• TRECHO
:::
Agravo interno. Ação rescisória. Alegação de vício transrescisório (ausência de citação). Possibilidade. Necessidade, entretanto, de observância do prazo decadencial. Tutela antecipada. Suspensão dos efeitos da sentença rescindenda. Requisitos ausentes. Indeferimento. Recurso provido.

– Mostra-se possível a aplicação da fungibilidade dos meios processuais, particularmente à Ação Rescisória e à querela nullitatis, que constituem remédios essenciais, presentes em nosso sistema, destinados a extirpar do mundo jurídico decisões que padeçam de vícios que nem mesmo a coisa julgada é capaz de sanar. Não se afigura razoável, com a devida vênia, extinguir a Ação Rescisória, sem resolução de mérito e exigir da parte interessada o ajuizamento, perante o Juízo de Primeiro Grau, de nova demanda declaratória de nulidade (querela nullitatis), cujo resultado prático, em caso de eventual procedência, será exatamente o mesmo (desconstituir os efeitos da sentença).
:::
• LINHAS DE DADOS
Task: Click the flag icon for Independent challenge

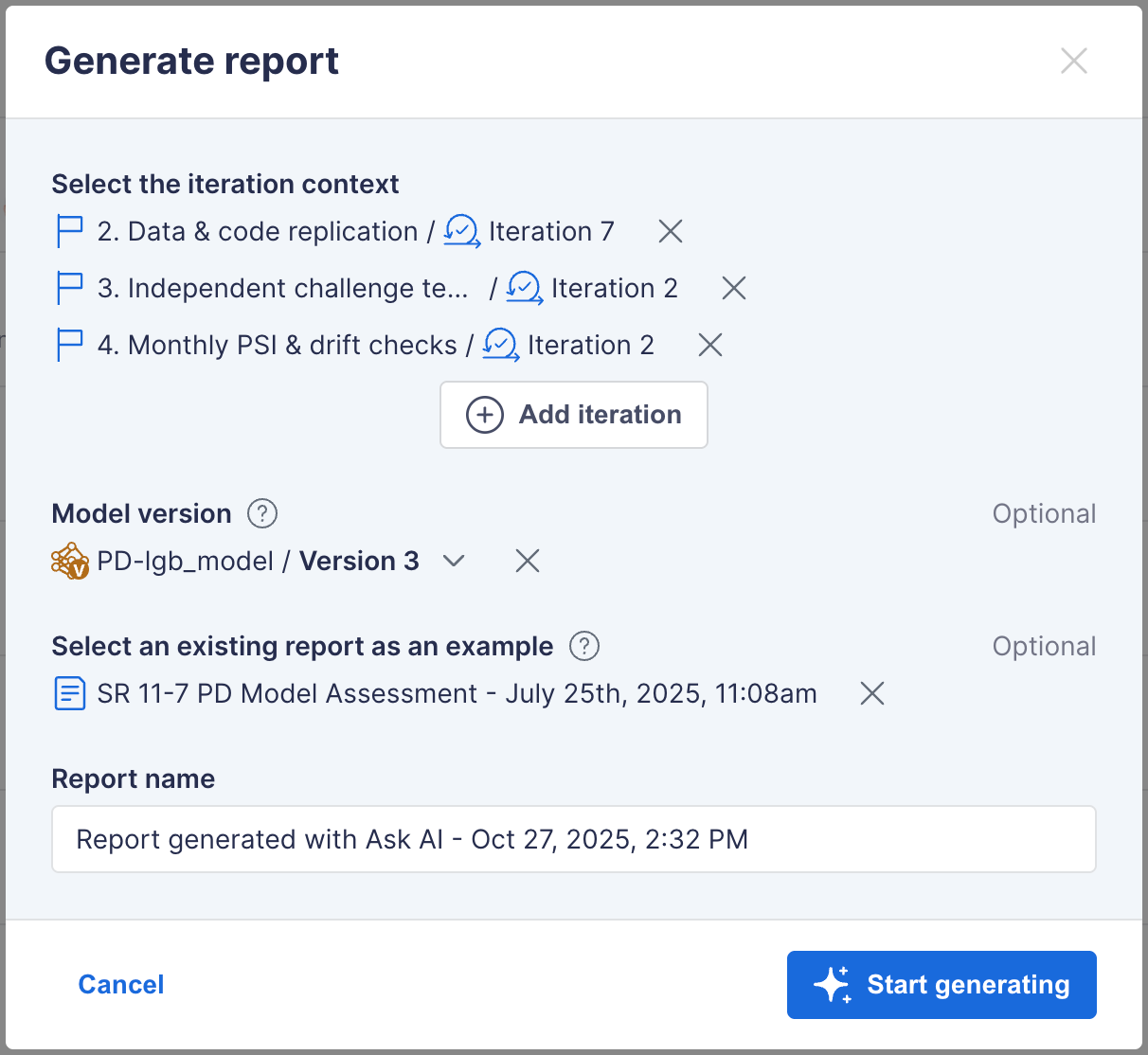Action: point(70,288)

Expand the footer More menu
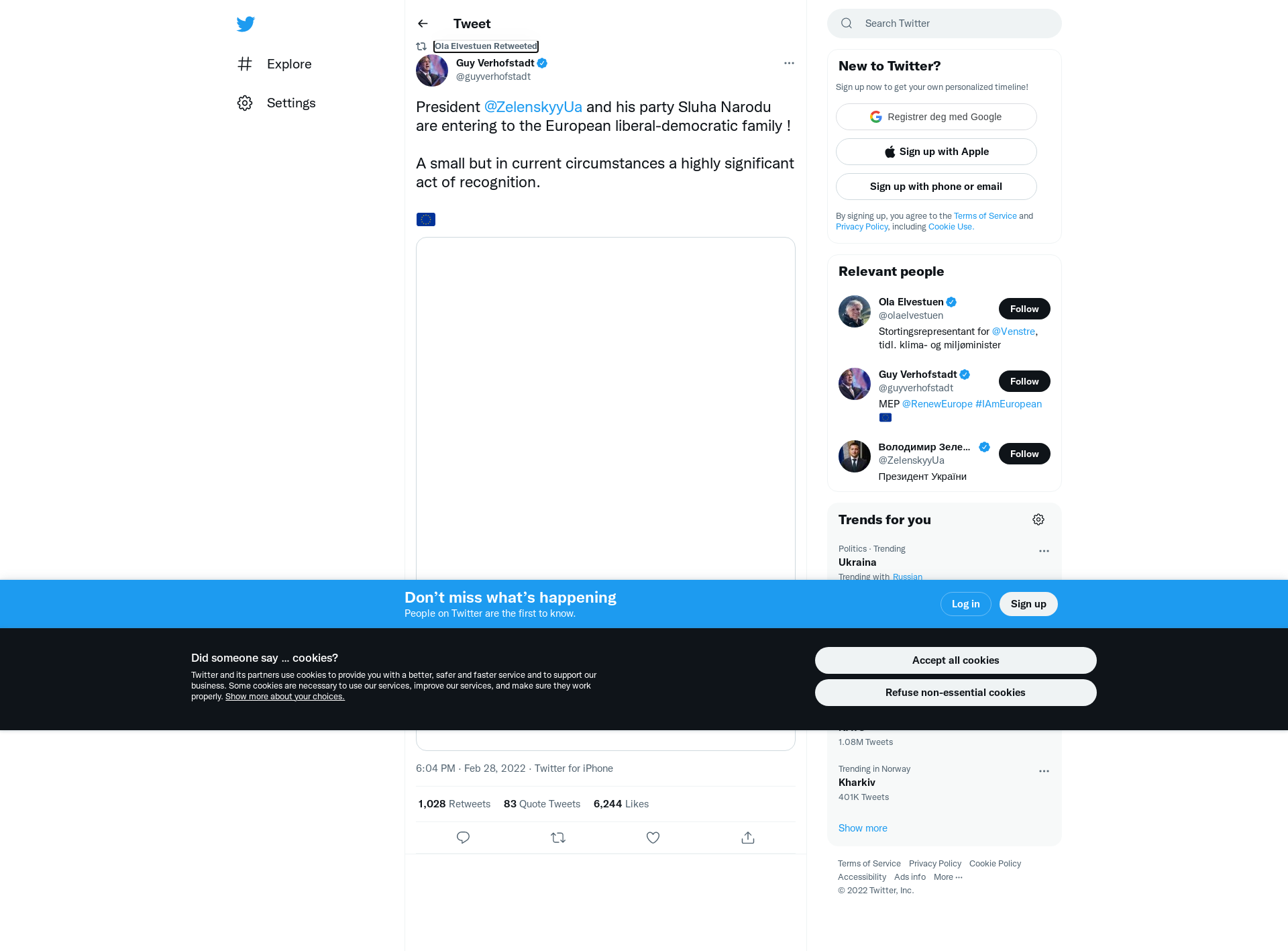tap(948, 877)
:::
• PROBLEMAS A RESOLVER
A: No trecho sobre ação rescisória, qual é o vício transrescisório alegado?
B: Copie do trecho sobre ação rescisória a parte que vai de "Agravo interno. Ação" até "Indeferimento. Recurso provido.".
C: Dê continuidade ao trecho sobre ação rescisória a partir da última frase apresentada.

• RESPOSTAS DO EXERCÍCIO
A: A ausência de citação.

B:
Agravo interno. Ação rescisória. Alegação de vício transrescisório (ausência de citação). Possibilidade. Necessidade, entretanto, de observância do prazo decadencial. Tutela antecipada. Suspensão dos efeitos da sentença rescindenda. Requisitos ausentes. Indeferimento. Recurso provido.

C:
– A Ação de Divisão e, por sua vez, a presente ação rescisória, que visa desconstituir a Sentença nela proferida, têm natureza real, que exige a citação dos cônjuges dos Réus, a teor do art. 10, § 1.º, I, do CPC.
– Objetivando a parte invalidar sentença de mérito tida por inexistente, posto que contaminada pelo vício transrescisório da falta ou nulidade da citação, deve valer-se da Ação Declaratória de Nulidade (querela nullitatis), a ser proposta, a qualquer tempo (imprescritibilidade), perante o juízo prolator da decisão. Tem-se admitido, em homenagem aos princípios da instrumentalidade dos meios e da economia processual, que tal pretensão seja exercida, excepcionalmente, através do manejo da Ação Rescisória. Mas, optando pela via do iudicium recindens, o interessado não pode se furtar à observância do prazo decadencial legalmente previsto.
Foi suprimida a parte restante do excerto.